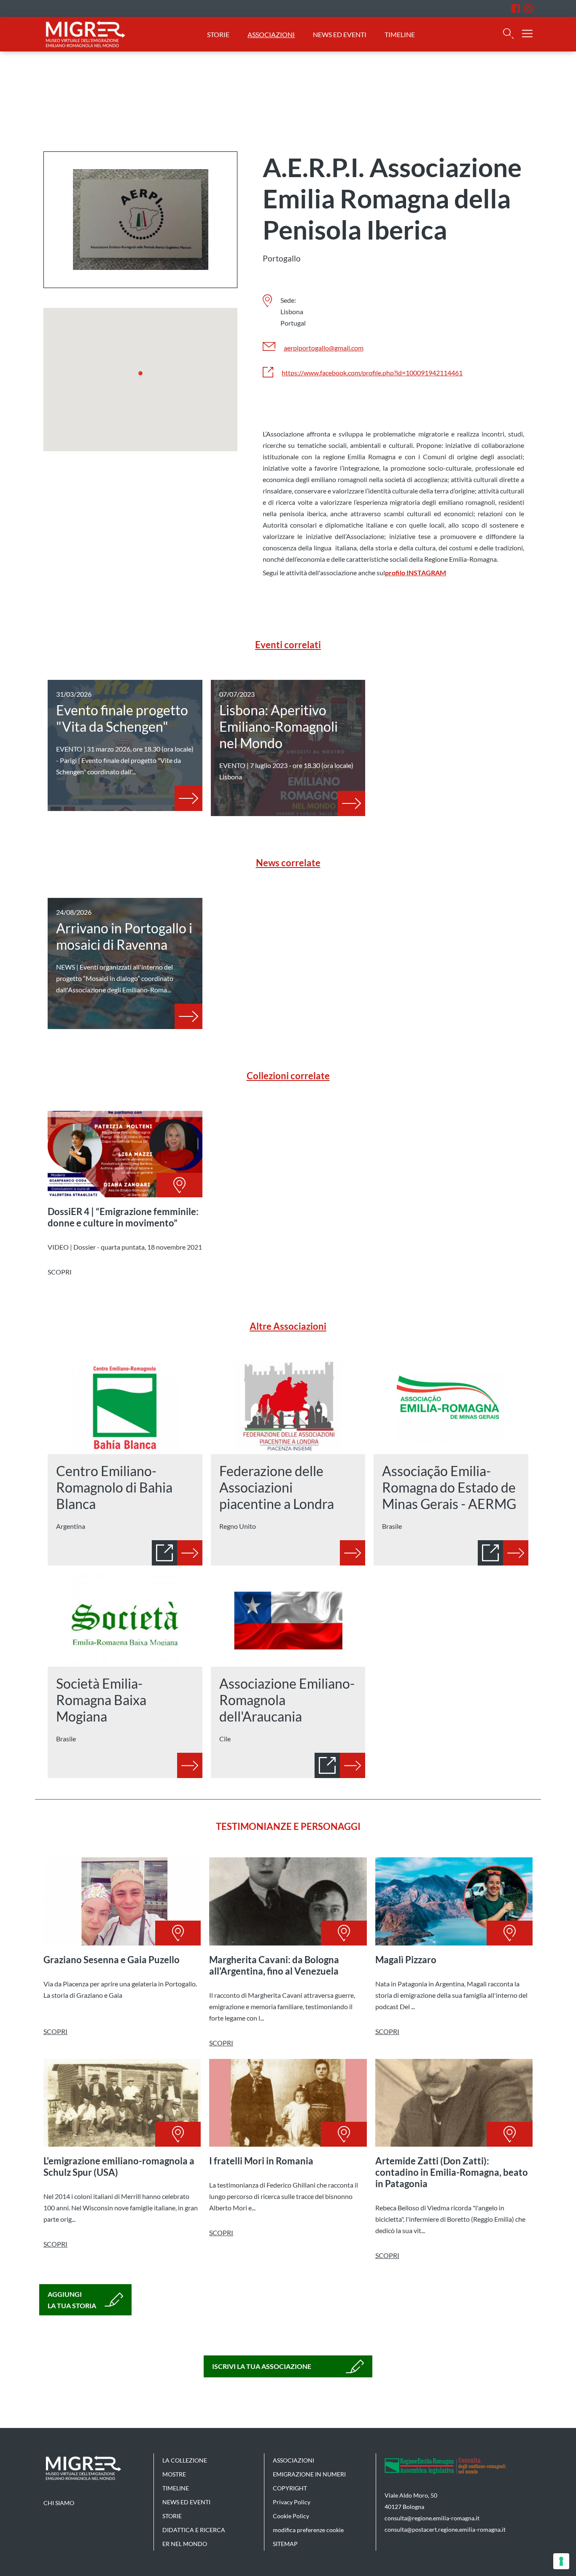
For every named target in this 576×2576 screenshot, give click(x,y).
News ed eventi (340, 34)
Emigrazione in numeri (309, 2474)
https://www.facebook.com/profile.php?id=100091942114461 (372, 373)
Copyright (290, 2488)
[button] (140, 375)
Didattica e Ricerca (193, 2529)
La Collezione (184, 2460)
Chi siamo (58, 2502)
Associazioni (271, 34)
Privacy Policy (291, 2502)
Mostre (174, 2474)
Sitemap (285, 2543)
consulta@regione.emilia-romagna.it (432, 2518)
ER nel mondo (184, 2543)
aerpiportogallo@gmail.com (323, 348)
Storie (218, 34)
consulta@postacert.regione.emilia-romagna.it (445, 2529)
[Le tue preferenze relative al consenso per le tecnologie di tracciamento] (561, 2561)
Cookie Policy (291, 2515)
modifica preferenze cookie (308, 2529)
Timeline (400, 34)
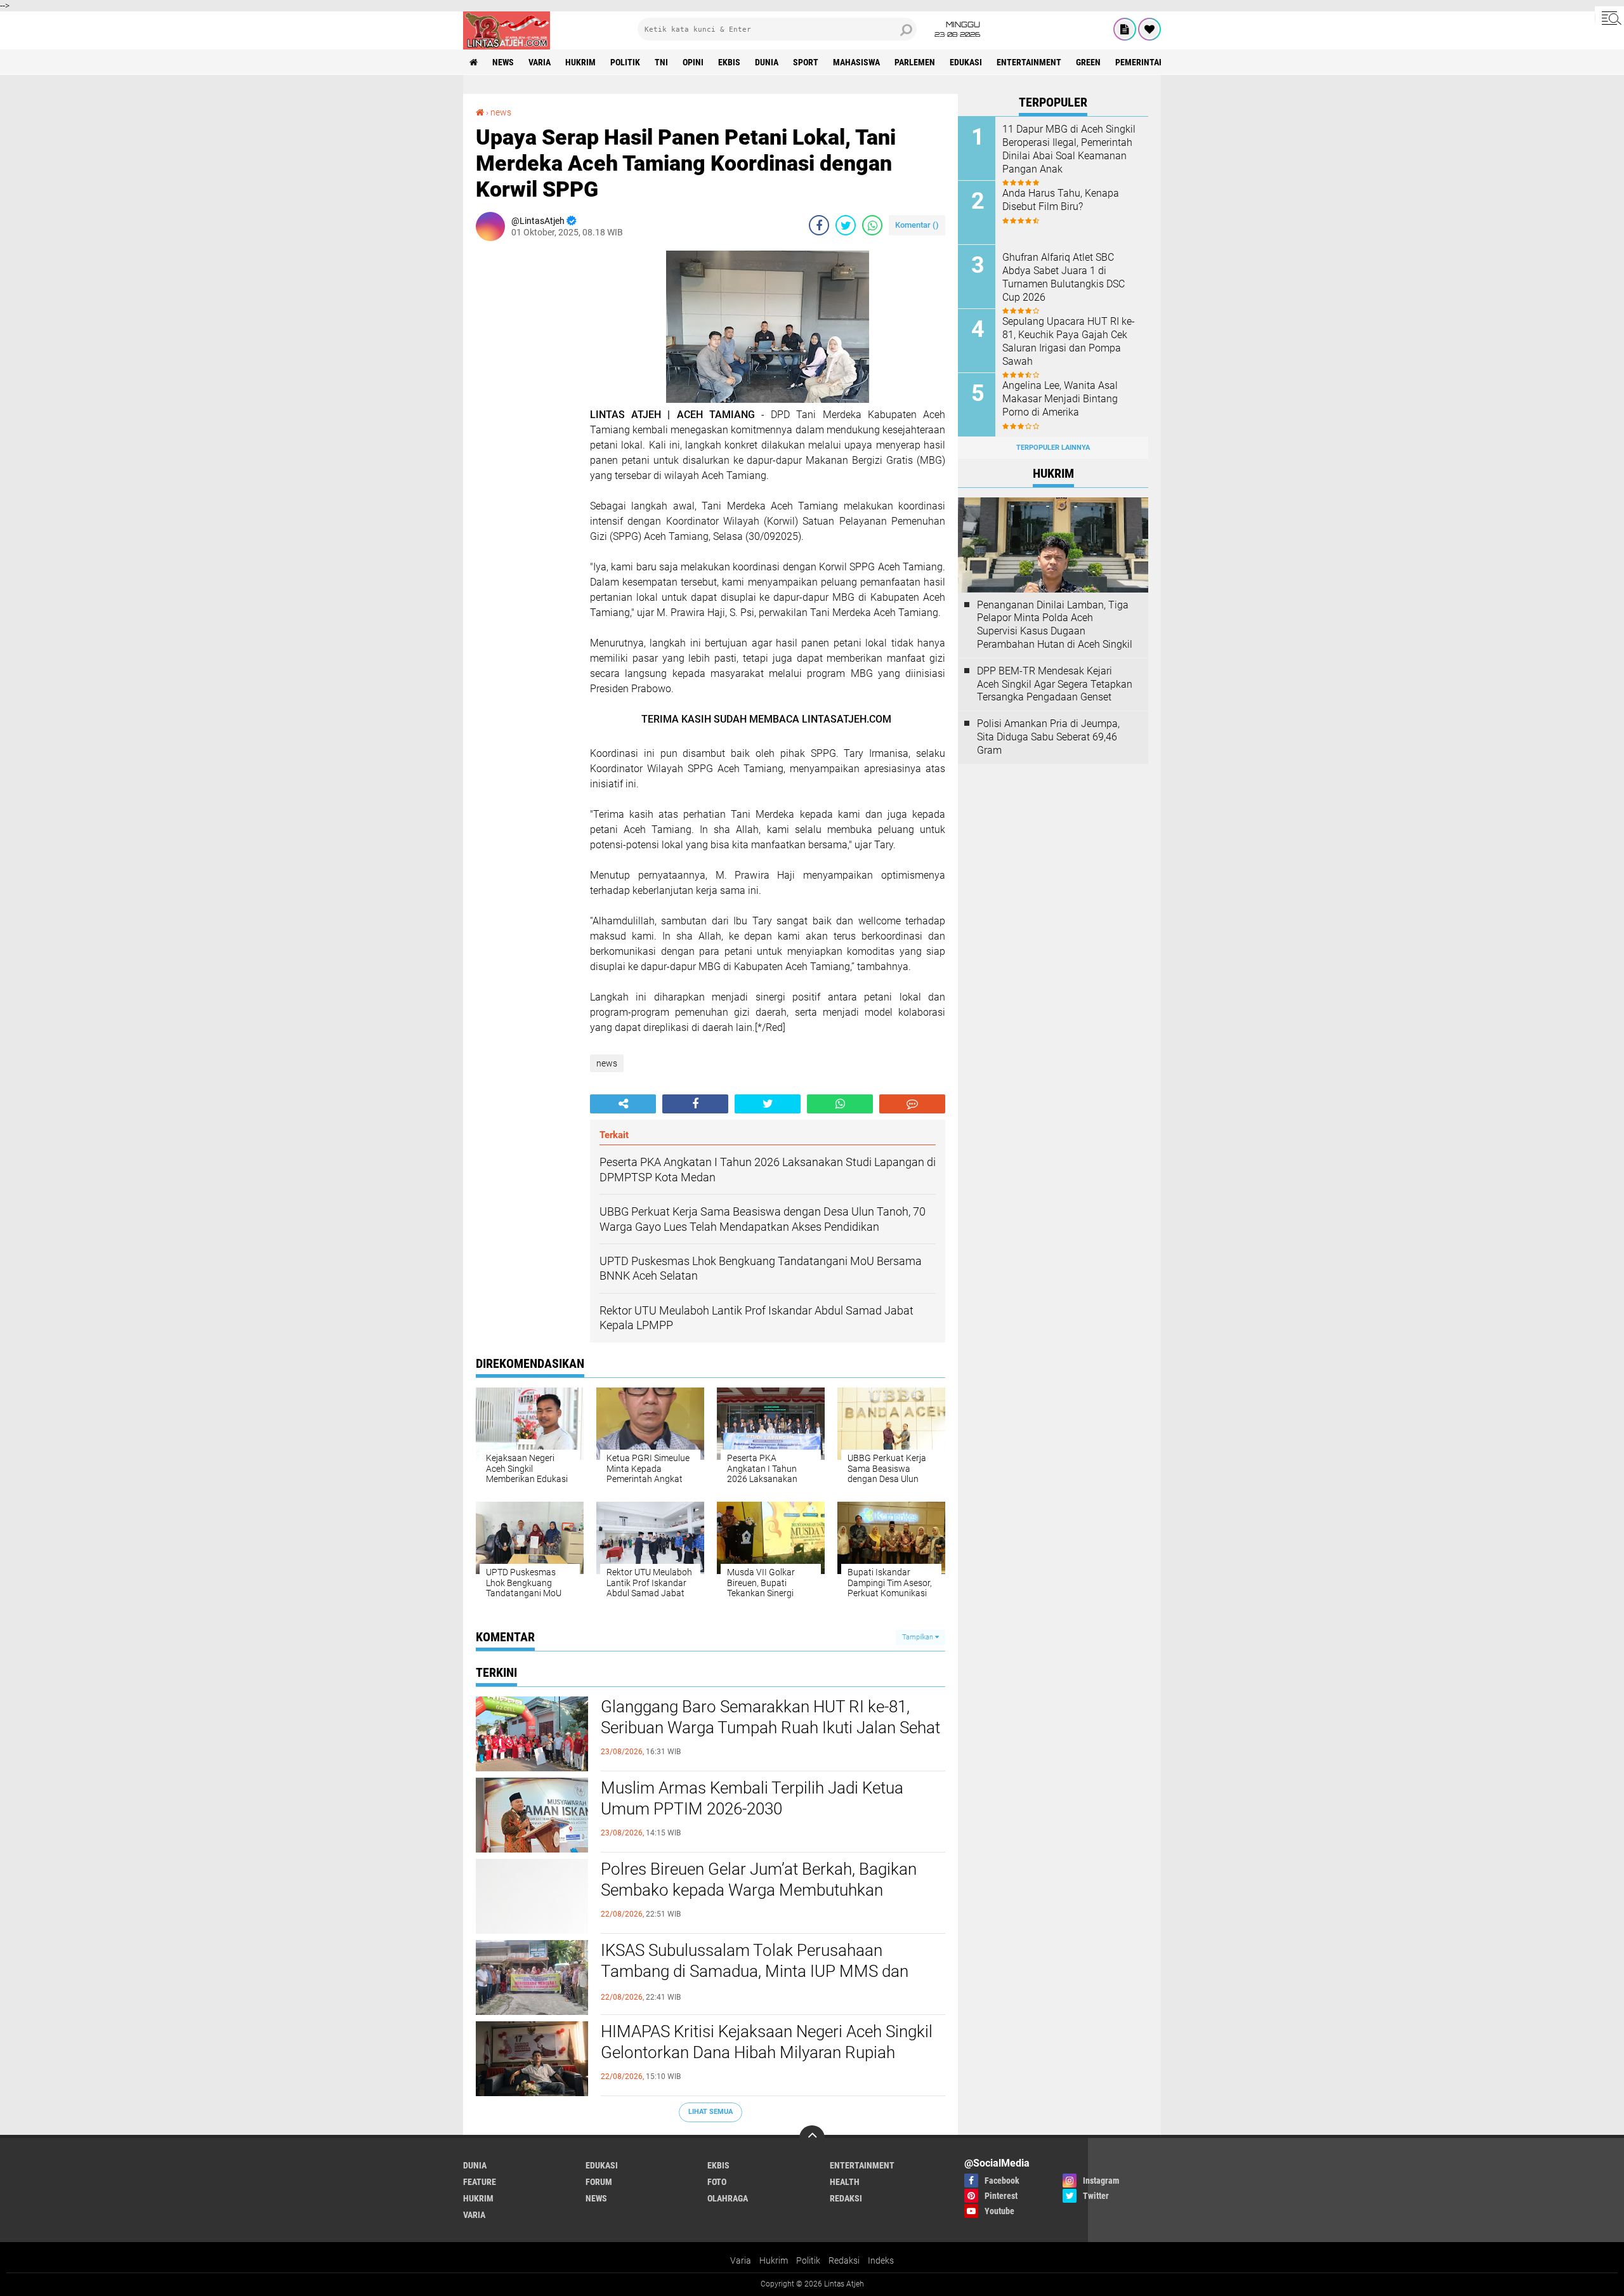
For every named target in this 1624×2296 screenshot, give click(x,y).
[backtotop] (812, 2138)
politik (625, 62)
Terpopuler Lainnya (1053, 447)
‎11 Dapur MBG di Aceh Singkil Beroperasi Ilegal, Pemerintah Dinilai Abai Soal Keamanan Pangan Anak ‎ (1069, 148)
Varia (740, 2260)
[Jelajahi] (1609, 17)
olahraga (727, 2198)
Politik (808, 2260)
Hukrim (773, 2260)
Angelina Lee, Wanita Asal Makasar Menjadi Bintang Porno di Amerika (1060, 398)
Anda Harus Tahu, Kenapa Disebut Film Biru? (1060, 200)
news (503, 62)
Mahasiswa (856, 62)
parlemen (914, 62)
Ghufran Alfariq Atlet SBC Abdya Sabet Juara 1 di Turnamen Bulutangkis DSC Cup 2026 (1063, 277)
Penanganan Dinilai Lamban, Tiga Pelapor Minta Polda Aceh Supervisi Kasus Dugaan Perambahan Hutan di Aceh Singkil (1054, 624)
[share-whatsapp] (872, 225)
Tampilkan (918, 1637)
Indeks (881, 2260)
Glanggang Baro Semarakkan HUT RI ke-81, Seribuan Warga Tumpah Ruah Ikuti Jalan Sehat (770, 1717)
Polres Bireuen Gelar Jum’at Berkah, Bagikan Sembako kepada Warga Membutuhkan (759, 1880)
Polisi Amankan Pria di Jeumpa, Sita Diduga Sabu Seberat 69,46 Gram (1048, 737)
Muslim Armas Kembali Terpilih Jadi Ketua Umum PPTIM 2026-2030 (752, 1798)
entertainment (1029, 62)
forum (599, 2182)
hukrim (580, 62)
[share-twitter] (845, 225)
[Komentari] (912, 1103)
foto (716, 2182)
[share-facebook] (819, 225)
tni (661, 62)
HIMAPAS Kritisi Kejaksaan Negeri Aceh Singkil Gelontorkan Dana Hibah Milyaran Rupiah (767, 2042)
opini (693, 62)
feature (479, 2182)
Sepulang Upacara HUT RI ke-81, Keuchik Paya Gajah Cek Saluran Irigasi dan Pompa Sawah (1068, 341)
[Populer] (1149, 29)
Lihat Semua (710, 2112)
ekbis (729, 62)
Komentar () (917, 225)
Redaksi (844, 2260)
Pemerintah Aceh (1151, 62)
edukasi (966, 62)
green (1088, 62)
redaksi (846, 2198)
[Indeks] (1125, 29)
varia (539, 62)
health (845, 2182)
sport (805, 62)
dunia (766, 62)
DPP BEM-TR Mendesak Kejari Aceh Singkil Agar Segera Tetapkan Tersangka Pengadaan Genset (1054, 684)
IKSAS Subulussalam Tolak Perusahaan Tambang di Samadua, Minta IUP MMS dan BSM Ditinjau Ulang (754, 1972)
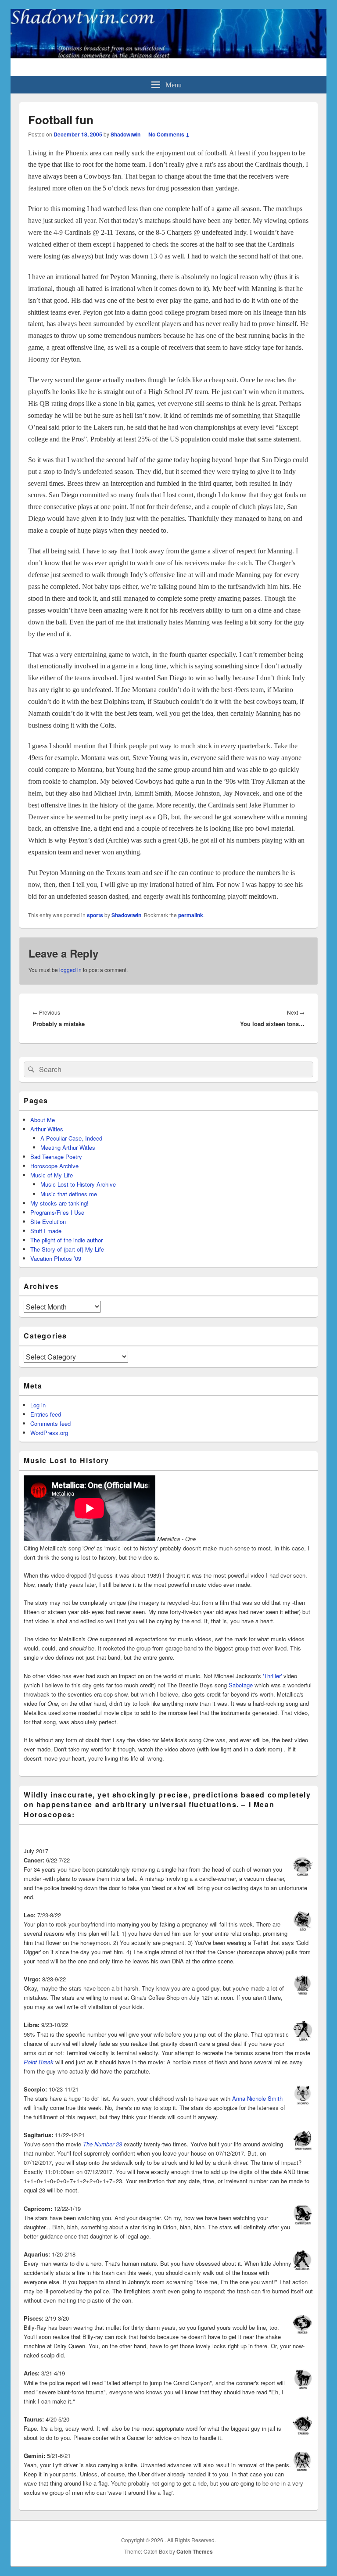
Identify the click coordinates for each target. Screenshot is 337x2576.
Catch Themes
◇ ◇ ◇ ◇ ◇ ◇ ◇
- Assignment:
Every entry above should be returned exactly, with no images included.

- Solution:
For every named target in this 576×2576 screenshot, give click(x,y).
News ed eventi (340, 34)
Emigrazione in numeri (309, 2474)
https://www.facebook.com/profile.php?id=100091942114461 (372, 373)
Copyright (290, 2488)
[button] (140, 375)
Didattica e Ricerca (193, 2529)
La Collezione (184, 2460)
Chi siamo (58, 2502)
Associazioni (271, 34)
Privacy Policy (291, 2502)
Mostre (174, 2474)
Sitemap (285, 2543)
consulta@regione.emilia-romagna.it (432, 2518)
ER nel mondo (184, 2543)
aerpiportogallo@gmail.com (323, 348)
Storie (218, 34)
consulta@postacert.regione.emilia-romagna.it (445, 2529)
[Le tue preferenze relative al consenso per le tecnologie di tracciamento] (561, 2561)
Cookie Policy (291, 2515)
modifica preferenze cookie (308, 2529)
Timeline (400, 34)
For every named target in this 1624×2296 screenshot, give click(x,y).
[backtotop] (812, 2138)
politik (625, 62)
Terpopuler Lainnya (1053, 447)
‎11 Dapur MBG di Aceh Singkil Beroperasi Ilegal, Pemerintah Dinilai Abai Soal Keamanan Pangan Anak ‎ (1069, 148)
Varia (740, 2260)
[Jelajahi] (1609, 17)
olahraga (727, 2198)
Politik (808, 2260)
Hukrim (773, 2260)
Angelina Lee, Wanita Asal Makasar Menjadi Bintang Porno di Amerika (1060, 398)
Anda Harus Tahu, Kenapa Disebut Film Biru? (1060, 200)
news (503, 62)
Mahasiswa (856, 62)
parlemen (914, 62)
Ghufran Alfariq Atlet SBC Abdya Sabet Juara 1 di Turnamen Bulutangkis DSC Cup 2026 (1063, 277)
Penanganan Dinilai Lamban, Tiga Pelapor Minta Polda Aceh Supervisi Kasus Dugaan Perambahan Hutan di Aceh Singkil (1054, 624)
[share-whatsapp] (872, 225)
Tampilkan (918, 1637)
Indeks (881, 2260)
Glanggang Baro Semarakkan HUT RI ke-81, Seribuan Warga Tumpah Ruah Ikuti Jalan Sehat (770, 1717)
Polres Bireuen Gelar Jum’at Berkah, Bagikan Sembako kepada Warga Membutuhkan (759, 1880)
Polisi Amankan Pria di Jeumpa, Sita Diduga Sabu Seberat 69,46 Gram (1048, 737)
Muslim Armas Kembali Terpilih Jadi Ketua Umum PPTIM 2026-2030 (752, 1798)
entertainment (1029, 62)
forum (599, 2182)
hukrim (580, 62)
[share-twitter] (845, 225)
[Komentari] (912, 1103)
foto (716, 2182)
[share-facebook] (819, 225)
tni (661, 62)
HIMAPAS Kritisi Kejaksaan Negeri Aceh Singkil Gelontorkan Dana Hibah Milyaran Rupiah (767, 2042)
opini (693, 62)
feature (479, 2182)
Sepulang Upacara HUT RI ke-81, Keuchik Paya Gajah Cek Saluran Irigasi dan Pompa Sawah (1068, 341)
[Populer] (1149, 29)
Lihat Semua (710, 2112)
ekbis (729, 62)
Komentar () (917, 225)
Redaksi (844, 2260)
Pemerintah Aceh (1151, 62)
edukasi (966, 62)
green (1088, 62)
redaksi (846, 2198)
[Indeks] (1125, 29)
varia (539, 62)
health (845, 2182)
sport (805, 62)
dunia (766, 62)
DPP BEM-TR Mendesak Kejari Aceh Singkil Agar Segera Tetapkan Tersangka Pengadaan Genset (1054, 684)
IKSAS Subulussalam Tolak Perusahaan Tambang di Samadua, Minta IUP MMS dan BSM Ditinjau Ulang (754, 1972)
Identify the click coordinates for each target. Screenshot is 337x2576.
Catch Themes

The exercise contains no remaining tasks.